-- Start of RAW DATA --

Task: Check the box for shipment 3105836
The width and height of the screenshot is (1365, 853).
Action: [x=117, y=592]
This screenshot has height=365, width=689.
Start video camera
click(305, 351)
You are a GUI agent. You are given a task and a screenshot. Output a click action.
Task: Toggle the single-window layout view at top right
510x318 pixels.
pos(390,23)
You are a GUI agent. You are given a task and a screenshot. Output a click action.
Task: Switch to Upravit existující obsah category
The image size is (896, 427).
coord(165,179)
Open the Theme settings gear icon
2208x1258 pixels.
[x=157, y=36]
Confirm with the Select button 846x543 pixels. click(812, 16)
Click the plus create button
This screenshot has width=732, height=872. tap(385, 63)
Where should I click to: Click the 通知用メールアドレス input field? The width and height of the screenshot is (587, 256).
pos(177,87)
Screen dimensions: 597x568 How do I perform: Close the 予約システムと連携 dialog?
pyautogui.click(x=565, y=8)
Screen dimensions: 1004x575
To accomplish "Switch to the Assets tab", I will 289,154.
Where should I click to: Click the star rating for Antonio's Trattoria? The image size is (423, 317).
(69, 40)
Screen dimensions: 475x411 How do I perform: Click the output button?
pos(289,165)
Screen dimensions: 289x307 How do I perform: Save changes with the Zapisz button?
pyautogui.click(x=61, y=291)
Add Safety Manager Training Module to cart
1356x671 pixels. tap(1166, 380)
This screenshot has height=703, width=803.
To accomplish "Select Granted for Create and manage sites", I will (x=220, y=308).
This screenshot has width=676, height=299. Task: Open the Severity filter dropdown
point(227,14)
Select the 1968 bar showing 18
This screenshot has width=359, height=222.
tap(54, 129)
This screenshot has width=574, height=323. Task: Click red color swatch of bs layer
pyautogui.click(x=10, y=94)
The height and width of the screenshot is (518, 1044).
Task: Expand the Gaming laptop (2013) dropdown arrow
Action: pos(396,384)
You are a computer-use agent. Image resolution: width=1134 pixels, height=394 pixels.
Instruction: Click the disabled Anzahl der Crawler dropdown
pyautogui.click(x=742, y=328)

-- End of RAW DATA --

> EXERCISE: Change every occurrence of "Screen dimensions" in the lines above to "Image size". Reproduce all the lines with nothing else altered.

> EXPECTED OUTPUT:
Task: Check the box for shipment 3105836
The width and height of the screenshot is (1365, 853).
Action: [x=117, y=592]
This screenshot has height=365, width=689.
Start video camera
click(305, 351)
You are a GUI agent. You are given a task and a screenshot. Output a click action.
Task: Toggle the single-window layout view at top right
510x318 pixels.
pos(390,23)
You are a GUI agent. You are given a task and a screenshot. Output a click action.
Task: Switch to Upravit existující obsah category
The image size is (896, 427).
coord(165,179)
Open the Theme settings gear icon
2208x1258 pixels.
[x=157, y=36]
Confirm with the Select button 846x543 pixels. click(812, 16)
Click the plus create button
This screenshot has width=732, height=872. tap(385, 63)
Where should I click to: Click the 通知用メールアドレス input field? The width and height of the screenshot is (587, 256).
pos(177,87)
Image size: 597x568 How do I perform: Close the 予約システムと連携 dialog?
pyautogui.click(x=565, y=8)
Image size: 1004x575
To accomplish "Switch to the Assets tab", I will 289,154.
Where should I click to: Click the star rating for Antonio's Trattoria? The image size is (423, 317).
(69, 40)
Image size: 475x411 How do I perform: Click the output button?
pos(289,165)
Image size: 289x307 How do I perform: Save changes with the Zapisz button?
pyautogui.click(x=61, y=291)
Add Safety Manager Training Module to cart
1356x671 pixels. tap(1166, 380)
This screenshot has height=703, width=803.
To accomplish "Select Granted for Create and manage sites", I will (x=220, y=308).
This screenshot has width=676, height=299. Task: Open the Severity filter dropdown
point(227,14)
Select the 1968 bar showing 18
This screenshot has width=359, height=222.
tap(54, 129)
This screenshot has width=574, height=323. Task: Click red color swatch of bs layer
pyautogui.click(x=10, y=94)
The height and width of the screenshot is (518, 1044).
Task: Expand the Gaming laptop (2013) dropdown arrow
Action: pos(396,384)
You are a computer-use agent. Image resolution: width=1134 pixels, height=394 pixels.
Instruction: Click the disabled Anzahl der Crawler dropdown
pyautogui.click(x=742, y=328)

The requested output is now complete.